Task objective => Below, find the line containing "Click the Swap Sides button" and the line containing "Click the delete"; reproduce exactly those two and every line between them, omitting pictures.

Data supplied =>
-.-.-
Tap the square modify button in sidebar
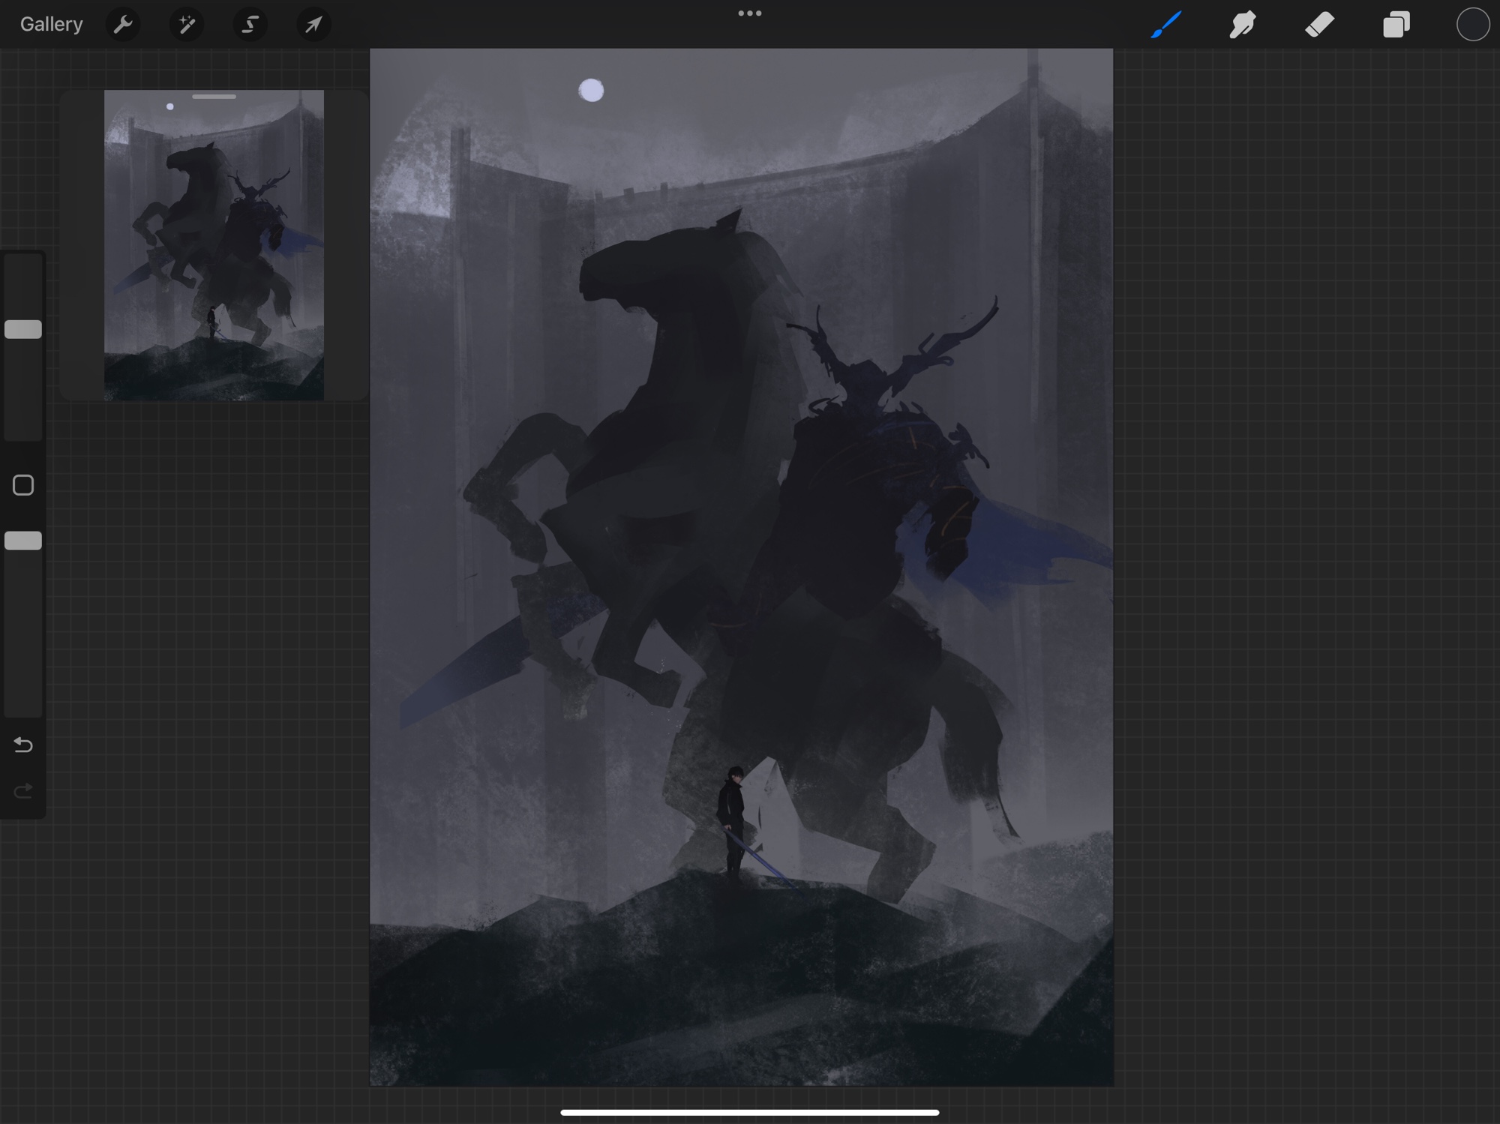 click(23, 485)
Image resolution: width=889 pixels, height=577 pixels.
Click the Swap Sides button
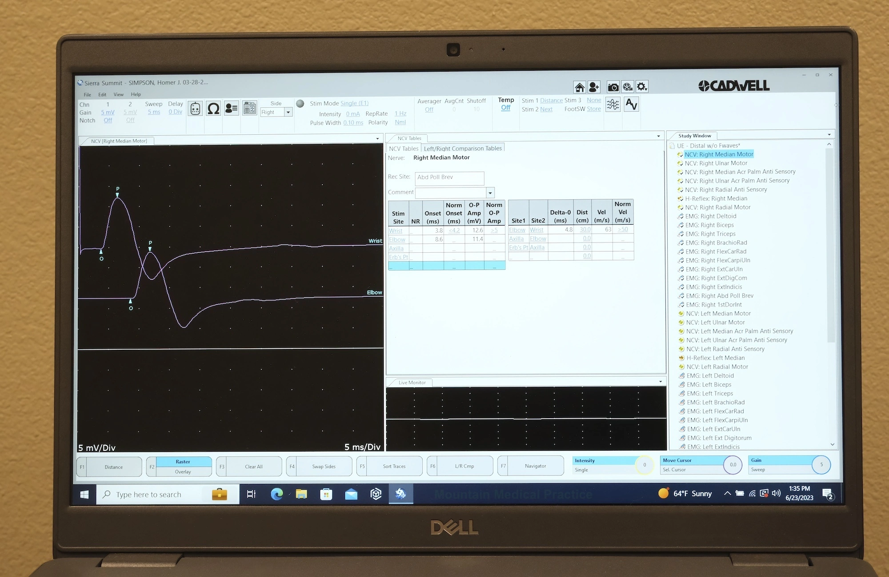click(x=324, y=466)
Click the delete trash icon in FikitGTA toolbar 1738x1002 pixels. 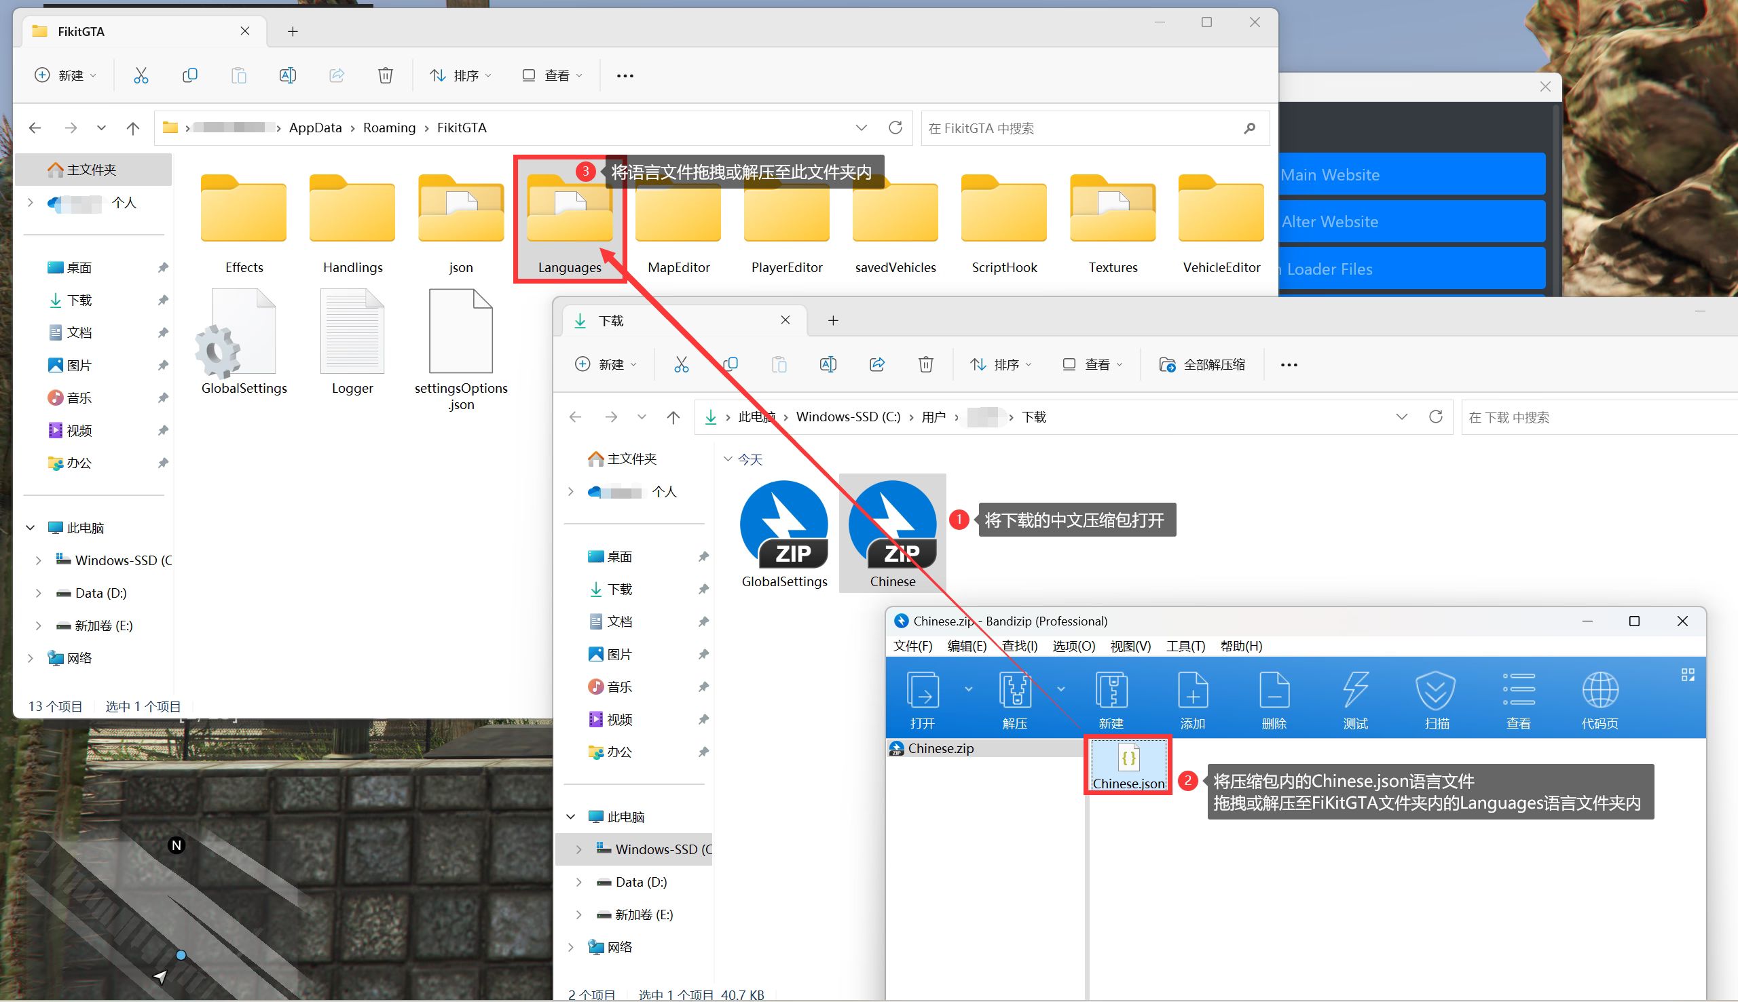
-.-.-
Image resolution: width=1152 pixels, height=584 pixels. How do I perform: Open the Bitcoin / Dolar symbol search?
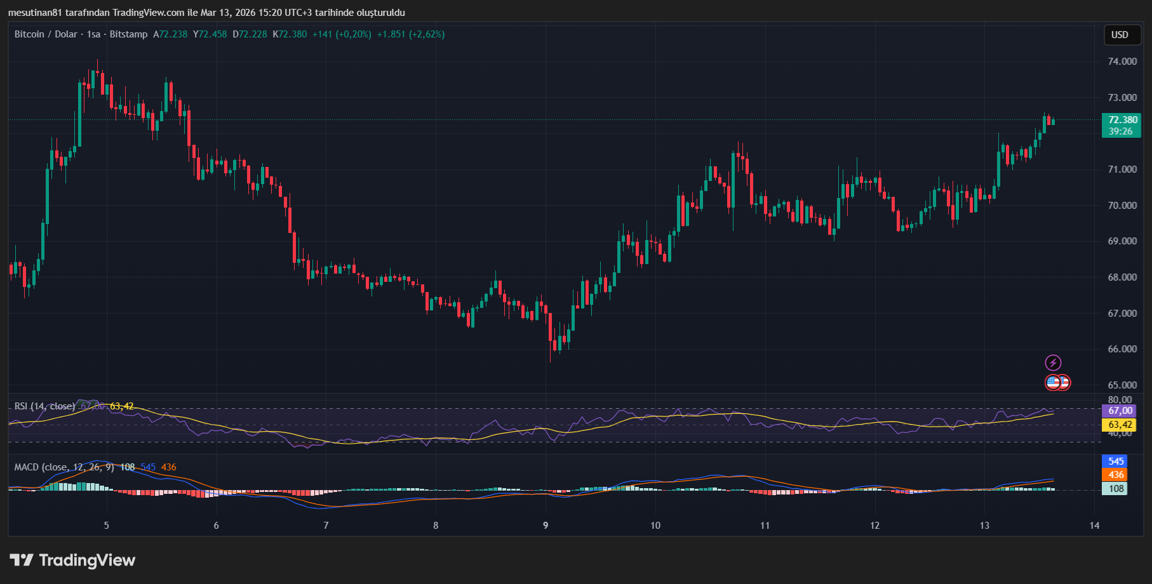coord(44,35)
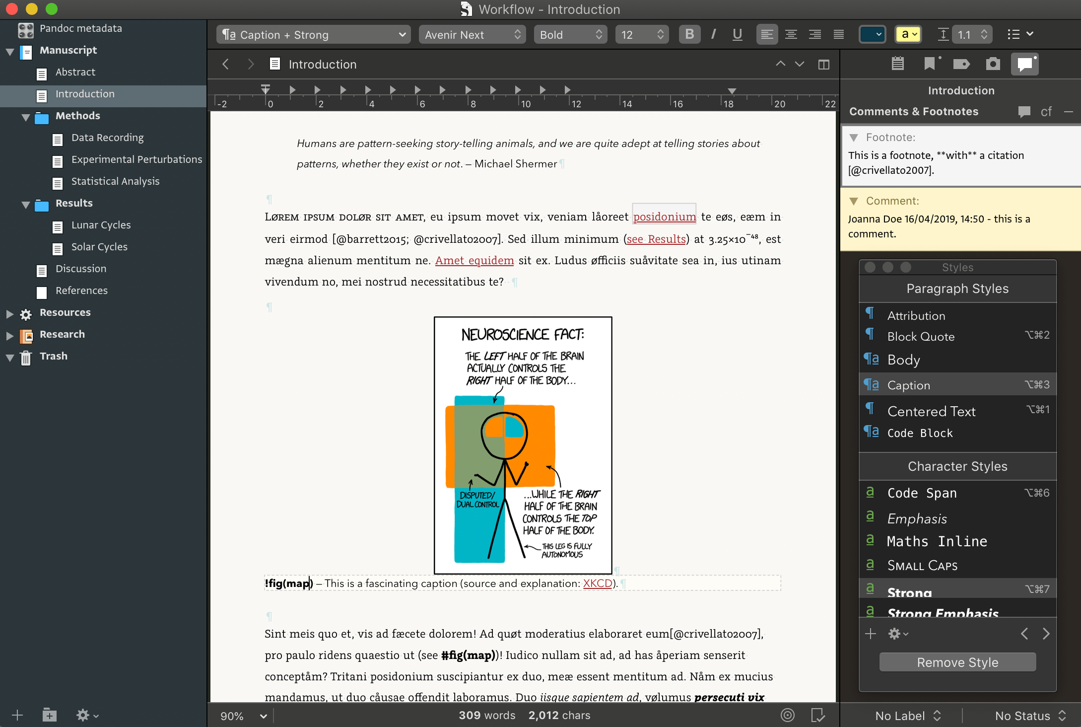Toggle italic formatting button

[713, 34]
-.-.-
Task response =>
Click the Swap Sides button
click(x=324, y=466)
Click the delete trash icon in FikitGTA toolbar 1738x1002 pixels. 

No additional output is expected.